I was recently going through some old training material that I used when I was first starting out those “oh so many years ago,” and discovered some unemployment material that I thought might be helpful. The first section was titled “Were you discharged in a manner disqualifying you from unemployment benefits?” The manual, which was put out by the state, breaks it down into two categories: deliberate misconduct and rules violations cases. In the first category of deliberate misconduct, the employee doesn’t get disqualified unless the employer can show, by a preponderance of the evidence, a legal term that loosely means “more likely than not” that the employee engaged in deliberate misconduct in willful disregard of the Employer’s interest. The guide makes a point of explaining that the terms “deliberate misconduct” and “willful disregard” are two separate concepts, and that the employer has the burden of proof on both of these issues. Specifically, the employer has to provide evidence as to the employee’s state of mind at the time of the alleged misconduct in order to show that the conduct was “deliberate” and also to show that it was with “willful disregard” of the employer’s interest. This, for obvious reasons, can be difficult to show since evidence of someone’s state of mind can be difficult to come up with.
Examples of state of mind evidence include testimony of someone who had first hand knowledge of the events, or contemporaneous writings that detail the actions.

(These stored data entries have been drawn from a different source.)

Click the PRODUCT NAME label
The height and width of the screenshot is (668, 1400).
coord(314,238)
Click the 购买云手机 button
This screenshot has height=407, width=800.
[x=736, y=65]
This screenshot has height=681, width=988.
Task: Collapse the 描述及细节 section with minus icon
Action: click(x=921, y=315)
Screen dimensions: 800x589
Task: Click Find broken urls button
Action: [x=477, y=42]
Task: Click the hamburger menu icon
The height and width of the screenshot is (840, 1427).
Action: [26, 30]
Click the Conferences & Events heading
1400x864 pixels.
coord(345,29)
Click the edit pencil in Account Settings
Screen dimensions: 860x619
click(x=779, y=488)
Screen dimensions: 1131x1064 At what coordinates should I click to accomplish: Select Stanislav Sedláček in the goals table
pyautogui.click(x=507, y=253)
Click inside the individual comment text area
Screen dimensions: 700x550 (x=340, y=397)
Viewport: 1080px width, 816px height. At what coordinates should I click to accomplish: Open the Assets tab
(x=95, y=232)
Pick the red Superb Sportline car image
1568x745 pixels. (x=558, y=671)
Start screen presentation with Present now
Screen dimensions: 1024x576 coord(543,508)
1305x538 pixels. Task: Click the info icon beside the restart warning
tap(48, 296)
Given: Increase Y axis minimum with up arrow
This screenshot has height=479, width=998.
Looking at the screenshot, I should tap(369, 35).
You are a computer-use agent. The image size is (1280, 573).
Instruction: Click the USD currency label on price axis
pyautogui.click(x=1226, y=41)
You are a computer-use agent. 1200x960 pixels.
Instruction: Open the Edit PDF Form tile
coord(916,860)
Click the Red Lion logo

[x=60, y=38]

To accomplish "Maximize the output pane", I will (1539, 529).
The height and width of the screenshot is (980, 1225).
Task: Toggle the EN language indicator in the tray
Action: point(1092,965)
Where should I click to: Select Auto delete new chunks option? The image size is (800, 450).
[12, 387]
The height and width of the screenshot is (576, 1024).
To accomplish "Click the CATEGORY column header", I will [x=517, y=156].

Deliberate misconduct is defined as conduct that is intentional, and disregards the standards that an employer has a right to expect. The standards can be established by rule, policy, warnings, or direct orders. Mere unsatisfactory performance is not enough though, unless the employer can prove that the conduct is intentional.
The second category is, “Was the employee terminated for a rule violation?” If this is the theory of the case, the employer must show that the employee knew what the rule was, that the rule was reasonable, and that the rule is uniformly enforced. It is important to note, however, that if the employee’s rule violation was performance in nature, for example an employee, in spite of his or her best efforts, doesn’t meet a uniformly enforced quota of production, the employee is not disqualified from receiving the benefits.
Hopefully, the above description is helpful. I recognize, however, that some of these distinctions can be subtle, and/or confusing. If you are an employer trying to win one of these cases, or an employee who has to go to a hearing, it is recommended that you seek the advise of an experienced employment attorney.